CHAPTER VIII

As night fell, the army reached a fortress somewhere to the east of Alexandria.

Vaguely I sensed that the wagon had come to a halt. I dozed, not from physical weariness but from a kind of mental stupor; only by descending into half-formed dreams could my mind escape from an intolerable reality compounded of tedium and dread, physical discomfort and numbing grief.

The shackles on my ankles were loosened. Something sharp poked me into alertness.

"Up, Roman!" The spy, assisted by a few soldiers, rousted us out of the wagon. My bones ached from being jostled all day over a particularly rutted stretch of road. My legs were weak from having been cramped for hours. I staggered like a cripple, with a spear at my back to keep me moving forward.

Great walls with huge ramparts of packed earth surrounded us. In the vast enclosure of the fortress, the army went about the business of unloading provisions and preparing for the night. The buildings within the fortress walls were mostly plain and utilitarian, but one stood out on account of its opulence.

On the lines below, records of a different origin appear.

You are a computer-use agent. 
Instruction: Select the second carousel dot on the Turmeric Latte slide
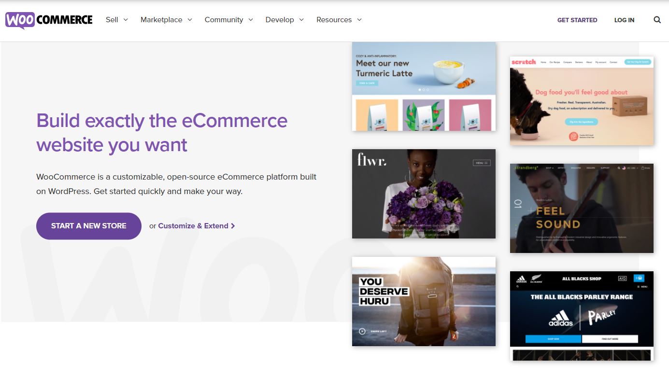(424, 89)
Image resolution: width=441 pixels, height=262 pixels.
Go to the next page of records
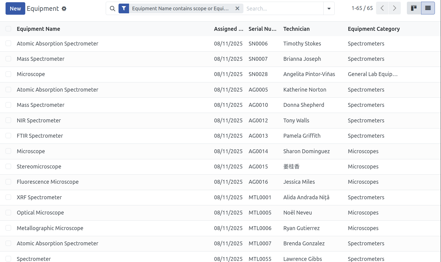395,8
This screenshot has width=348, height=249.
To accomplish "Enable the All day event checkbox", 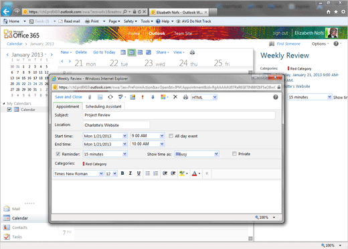I will pyautogui.click(x=171, y=136).
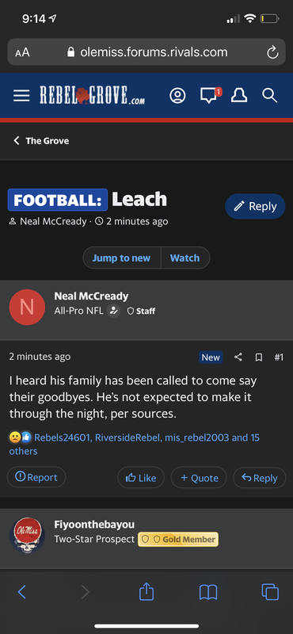Screen dimensions: 293x634
Task: Open the AA reader text options
Action: [x=22, y=52]
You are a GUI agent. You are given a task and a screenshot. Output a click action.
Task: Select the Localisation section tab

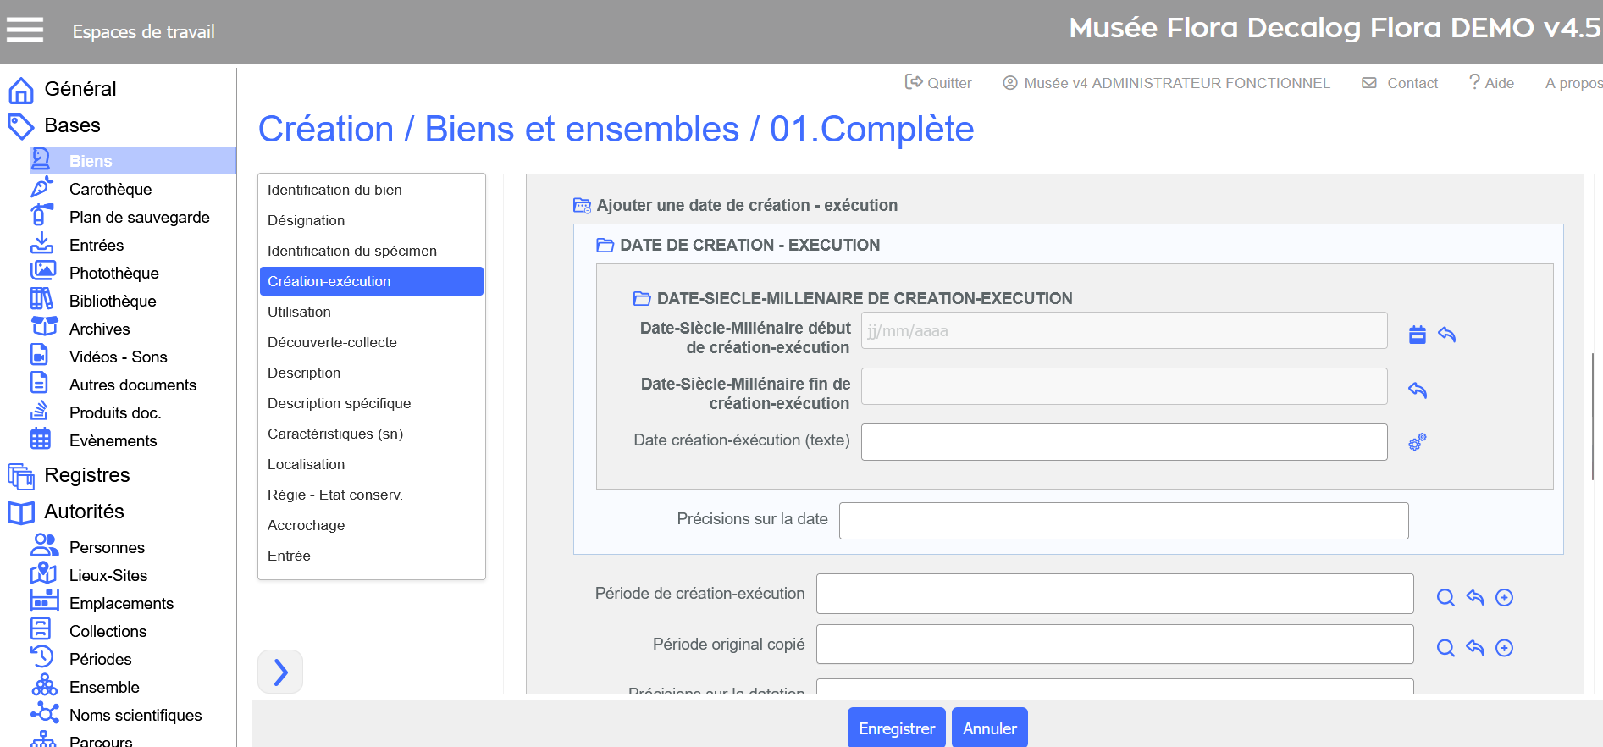click(x=306, y=464)
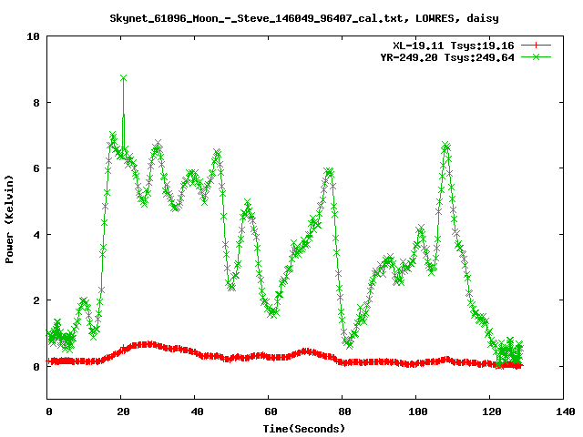Click the green curve minimum near 81 seconds
This screenshot has width=583, height=437.
[x=348, y=344]
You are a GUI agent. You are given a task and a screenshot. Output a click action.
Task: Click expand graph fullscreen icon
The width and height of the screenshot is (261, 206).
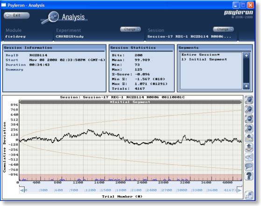[x=249, y=195]
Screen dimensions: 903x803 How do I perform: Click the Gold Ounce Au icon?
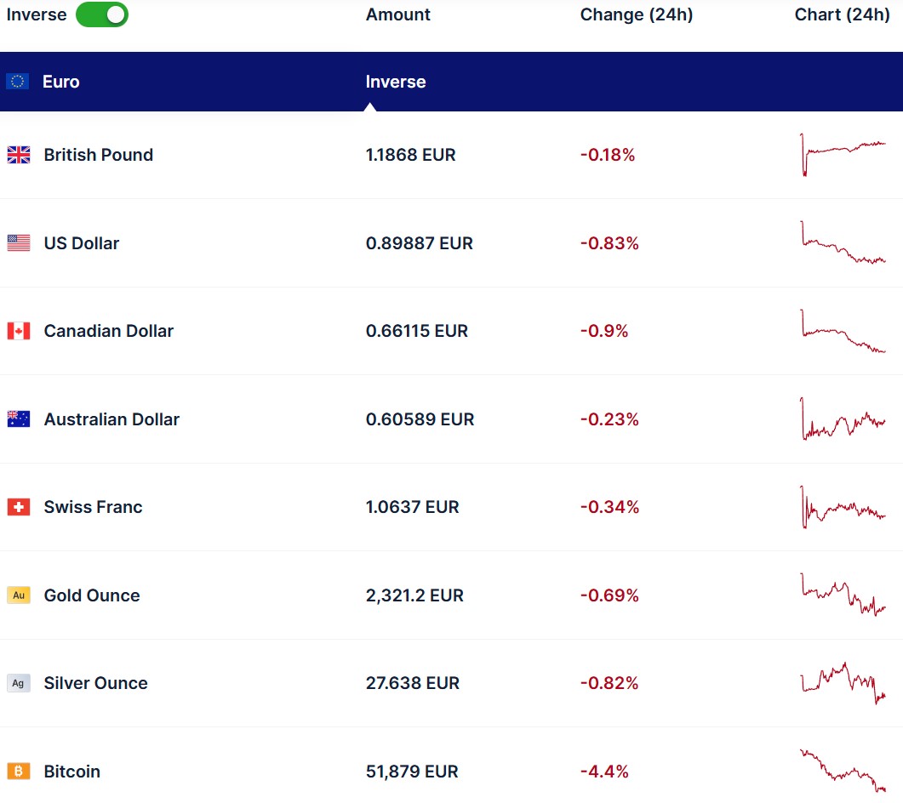pyautogui.click(x=19, y=595)
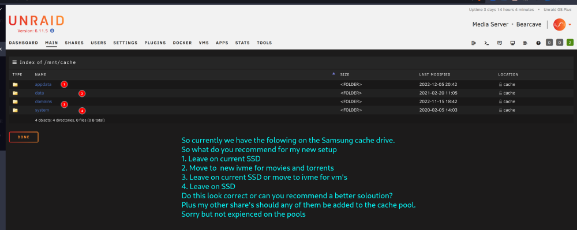The image size is (577, 230).
Task: Sort by Name using the arrow indicator
Action: 334,74
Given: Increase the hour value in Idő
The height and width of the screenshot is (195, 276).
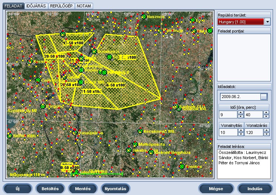Looking at the screenshot, I should (240, 112).
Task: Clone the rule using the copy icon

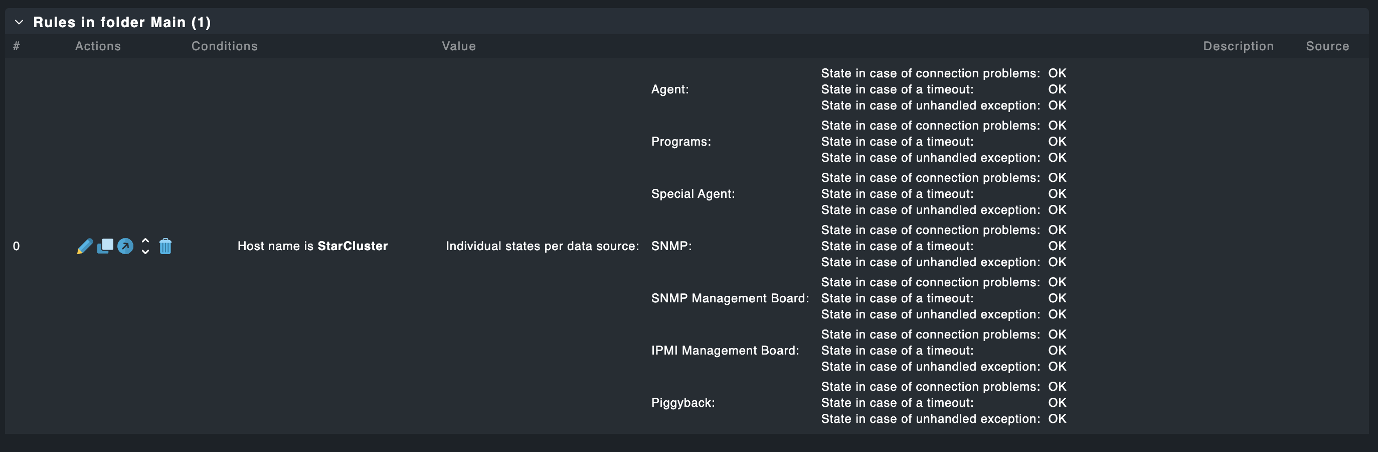Action: [x=105, y=246]
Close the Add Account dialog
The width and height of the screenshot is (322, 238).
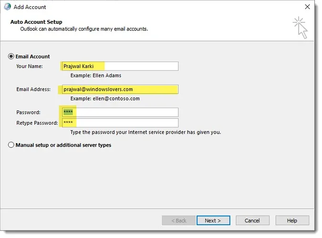[x=307, y=7]
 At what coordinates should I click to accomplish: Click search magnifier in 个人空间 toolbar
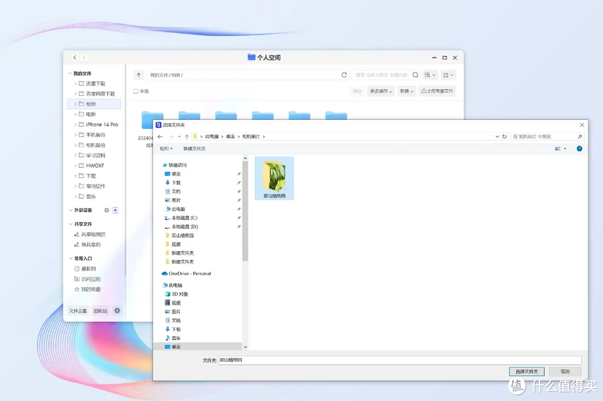pyautogui.click(x=415, y=75)
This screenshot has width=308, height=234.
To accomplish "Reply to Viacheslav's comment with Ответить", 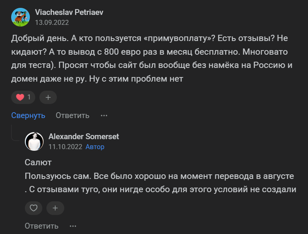I will pyautogui.click(x=73, y=116).

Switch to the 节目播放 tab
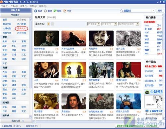[x=15, y=15]
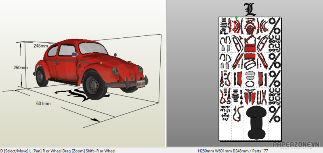Click the PAPERZONEVN watermark
Image resolution: width=323 pixels, height=153 pixels.
coord(296,145)
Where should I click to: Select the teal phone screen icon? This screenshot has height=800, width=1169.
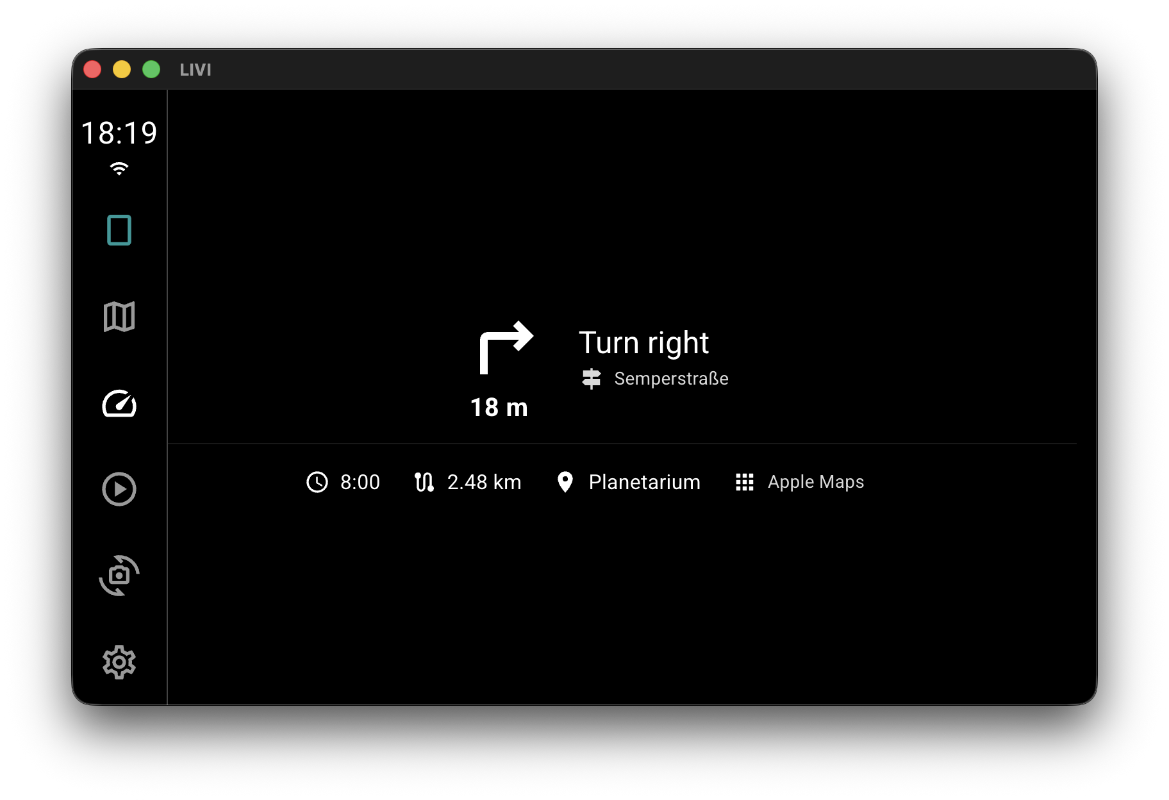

Magnificent columns painted in bright colors supported a roof of gleaming copper. It was to this building that the spy drove us.

With Rupa and the boys, I waited outside, ringed by soldiers, while the spy stepped within. He was gone for a considerable time. Above us, the desert sky was ablaze. The sinking sun illuminated crimson and saffron clouds that glowed like molten metal, then faded to the dull blue of cooling iron, then darkened into ever-deeper shades of blue fretted by silver stars. I had forgotten the awesome beauty of an Egyptian sunset, but the splendor of the dying day brought me only misery. Bethesda was not there to share it with me.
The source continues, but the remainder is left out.